Resolution 09-21 was originally on the city's consent agenda meaning it would have been approved automatically with the rest of the agenda, but was pulled off by Director David Allen during the meeting. Allen did so to stress the necessity for the guardrail as well as the fact that a child died during one of the accidents.
"I agree completely we need to be requesting this," Allen said. "I would like us to further state that if the state is not going to do it, we will do it."
City Administrator Phillip Patterson reminded the board that everything between the wall and the highway is within the state's right-of-way, meaning the state has sole authority for that portion of land.
"I don't believe that the city has the authority to go install something in the state right-of-way without the highway department's permission," Patterson said.
Patterson said in 2019, the city sent a request to the state for a decorative guardrail in keeping with nature of the pond and even offered to pay for it, but the Highway Departmment said no.
Patterson also said he thinks the last request was either a letter signed by Patterson and the city engineer or just an email sent by the city engineer. This time, Patterson would like to add more weight to the request by having a formal resolution adopted by the city directors, he said.
Along with the resolution, Patterson said he wanted to put additional pressure on the highway department by having signed letters from state Rep. Delia Haak and state Rep. Robin Lundstrum to add more muscle.
Director Lesa Rissler asked Patterson why the city can't simply put a guardrail at the wall itself in the pond. Patterson responded the idea of the guardrail is to slow a vehicle before it gets to the pond. A vehicle traveling fast enough could hit a rail right at the pond and still fly into the pond, he said.
Director Carol Smiley said she would like the resolution to just request the guardrail and not mention anything about the city paying for it unless they get a denial from the state.
Patterson said he would like to approach the state with all the cards on the table and tell the state agency if it's a cost issue, the city would be willing to share in the cost of the guardrail, forcing the department to give the city a hard no.
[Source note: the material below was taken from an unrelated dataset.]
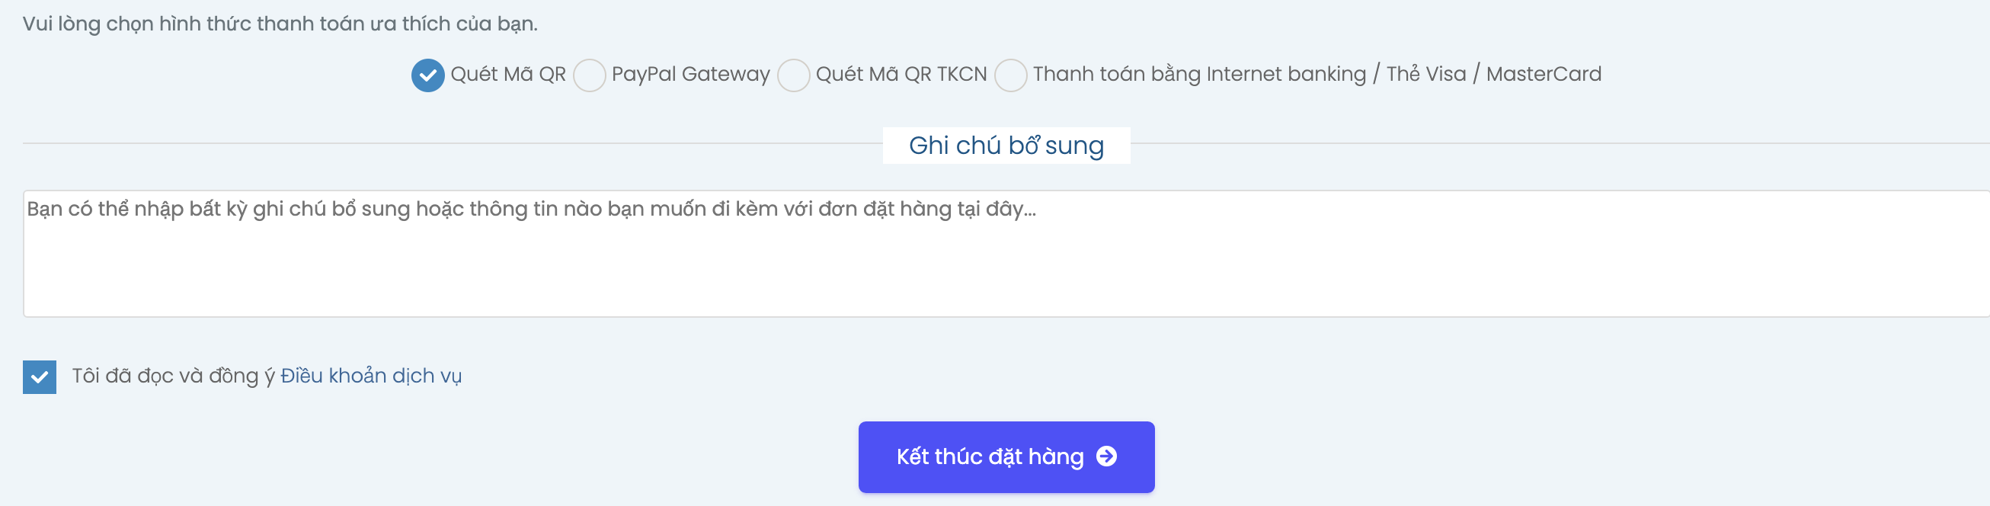Click the checkmark icon on Quét Mã QR
Image resolution: width=1990 pixels, height=506 pixels.
(428, 76)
A decision on the next step will not be made until the city hears from the state, Patterson said.
Allen said what Patterson's plan is the right way to go but questioned why ArDOT cares about anything on grassy property.
"This is not an unreasonable request and I think this is by far the best route now, what my point is if they still turn us down I believe we still need to do something," Allen said. "... And if they refuse to allow it, I say we do it anyway and let them take us to court."